Actually, I would suggest that this functionality not be exposed as an API. Transfering data to/from hardware memory is not fast, and it is best that an experienced C++ programmer tailor make each use of it for a specific game, rather than attempting a one-size-fits-all solution. This kind of stuff is pretty far out in left field for virtually any graphics system, and it needs special-case code to make it perform.
#16
04/06/2005 (12:52 am)
Hmmmmmmm I smell a TPE on the rise (Torque Pixel Engine). Haha.
#17
04/06/2005 (2:12 am)
@Smaug: Agreed. It is unlikely that we would provide anything in the near-future at the script-level but we do have plans to construct better interfaces in C++ for this kind of stuff. Essentially stuff that will work behind the new T2D image-handling system rather than having to go low-down into the core to manipulate bitmaps, texture-objects and the resource-manager.

- Melv.
#18
04/06/2005 (4:32 am)
Agreed Rob but the discussion here is one on a much finer scale, probably around the pixel-scale. The overhead of having lots and lots of very small tiles could become huge, especially for collision considerations. It would all depend on the scales I guess.

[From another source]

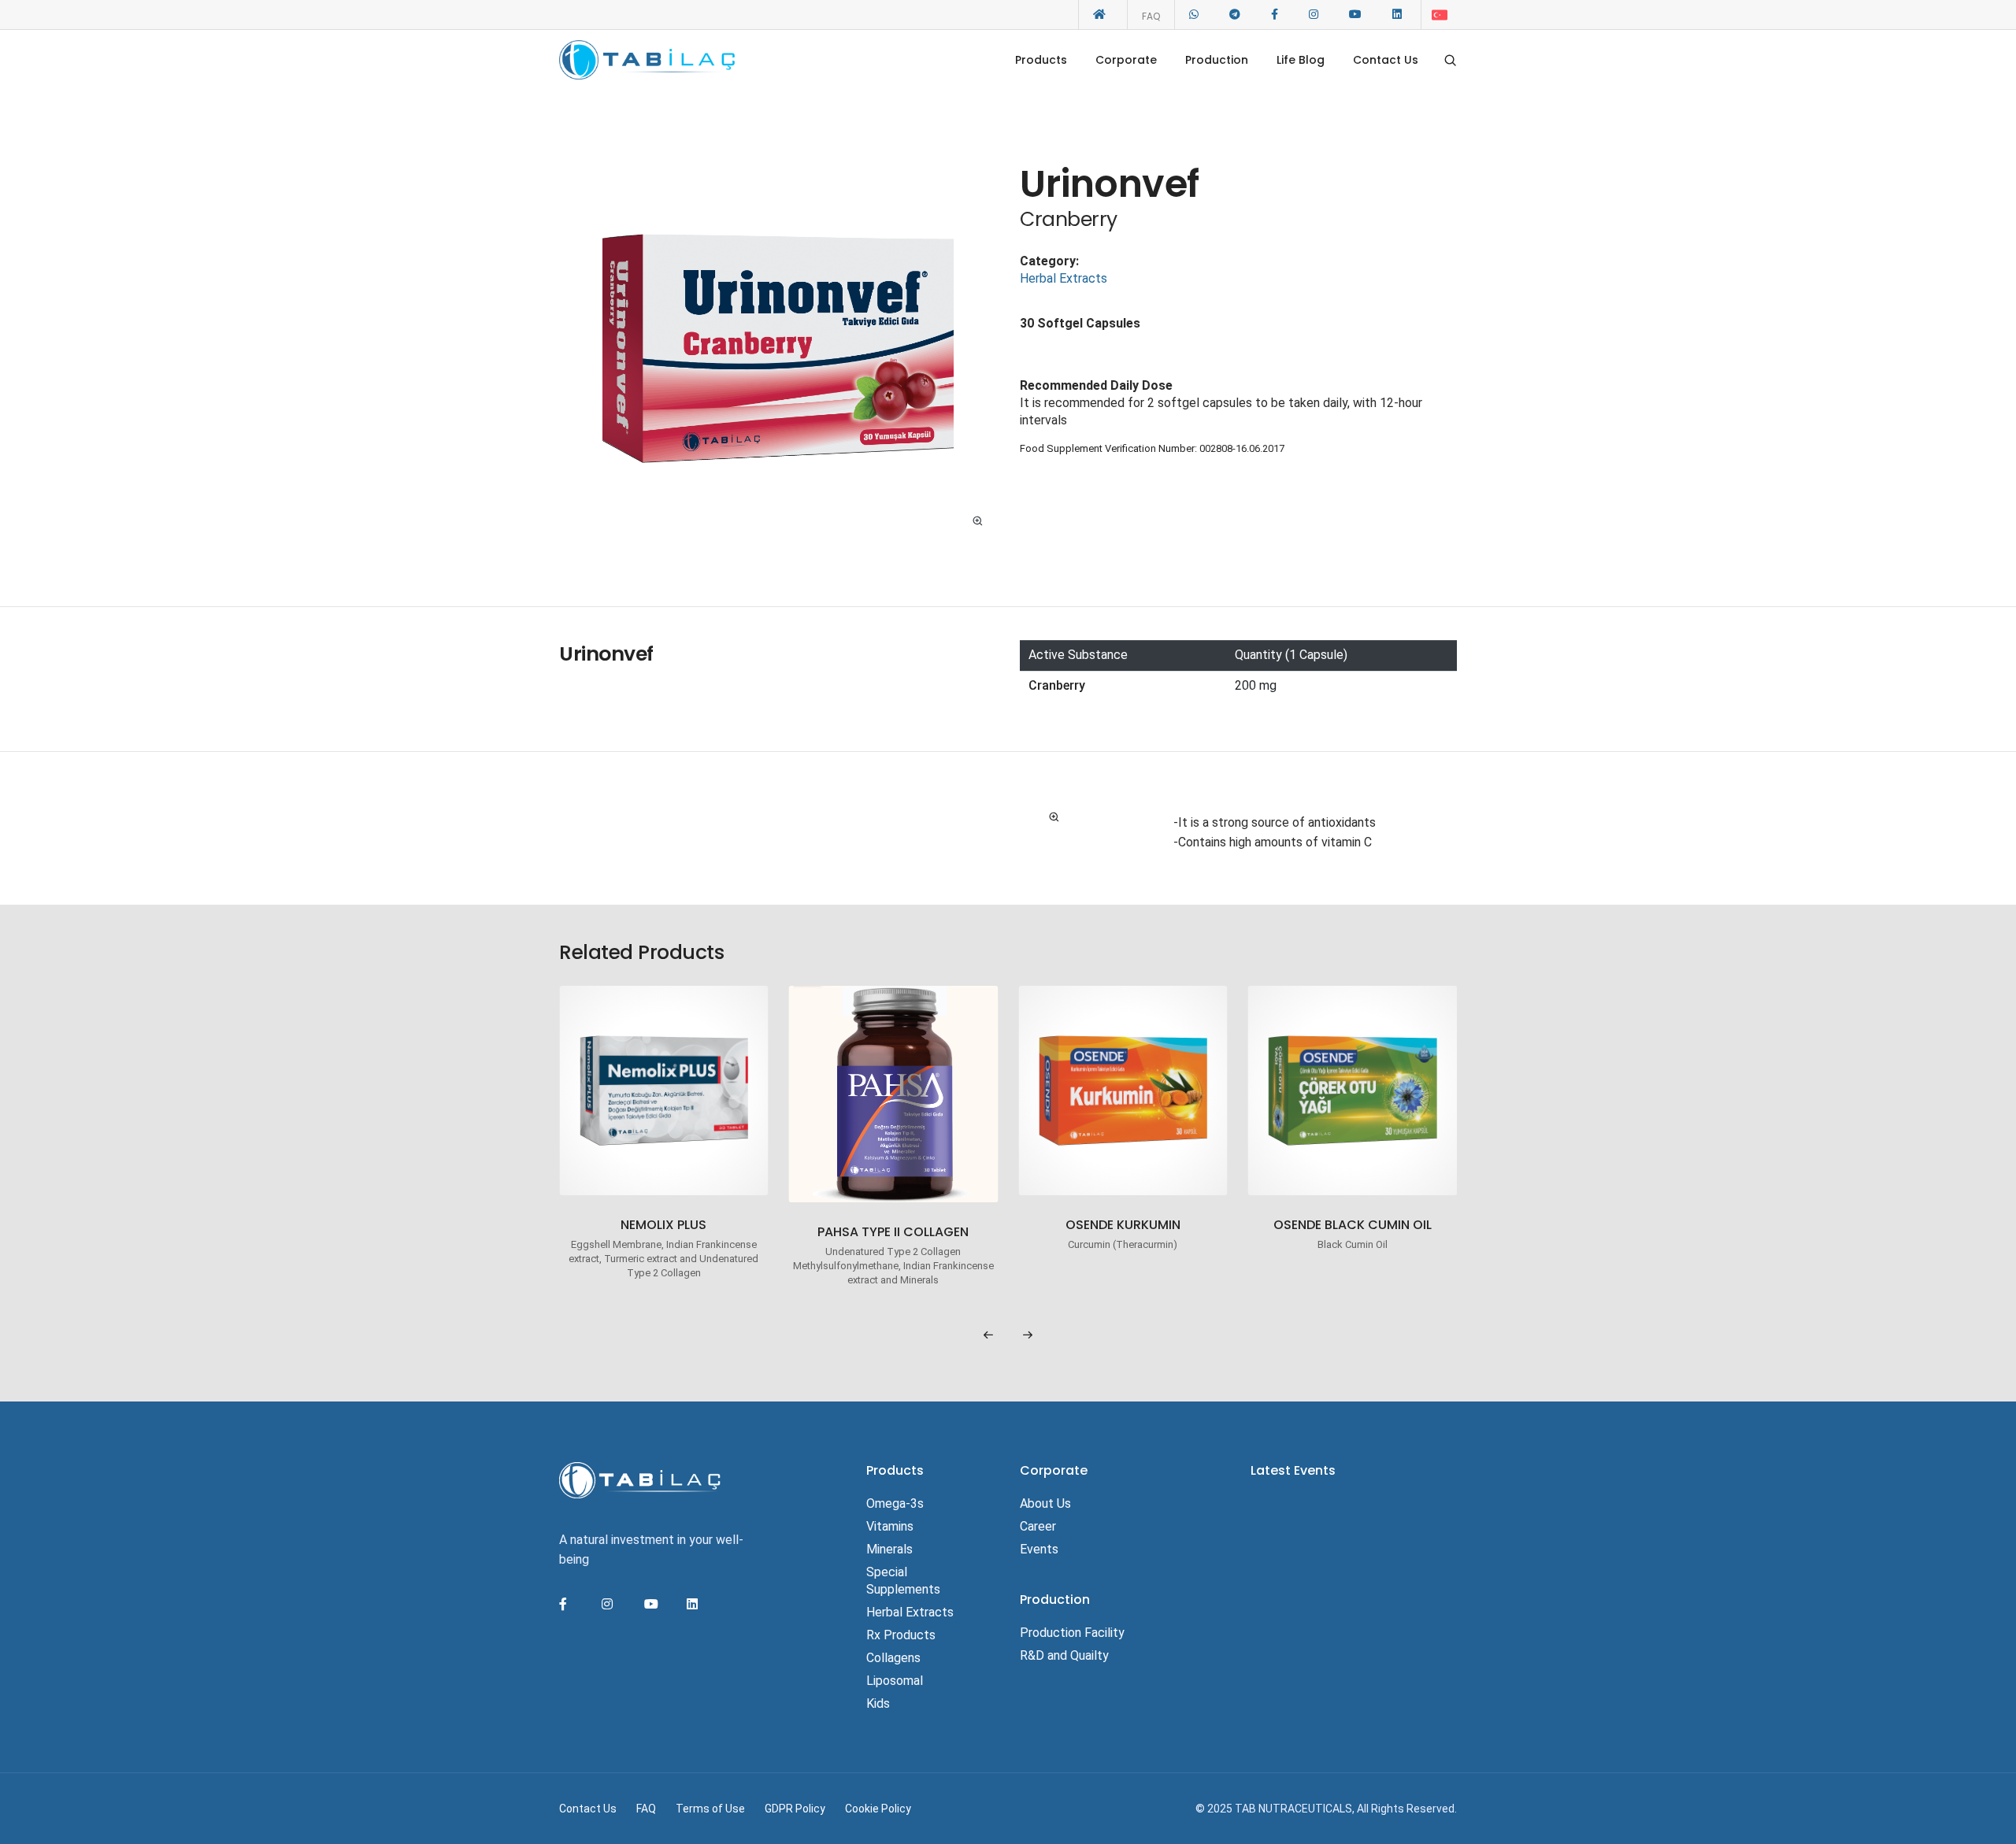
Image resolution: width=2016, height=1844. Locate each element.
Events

Because the tile-layers can be changed dynamically, you can certainly use it for that.

- Melv.
#19
04/07/2005 (3:52 am)
Is there not a way that you can use the alpha channel / mask layer for collision detection as well as for masking of destroyed bits of terrain? That way, destroying pieces of land would be as simple as drawing the explosion onto the alpha channel.
#20
04/07/2005 (7:27 am)
@Alex:
Boolean operations would be pretty neat :) I'd like to see that also because it could be used for a lot of other things as well.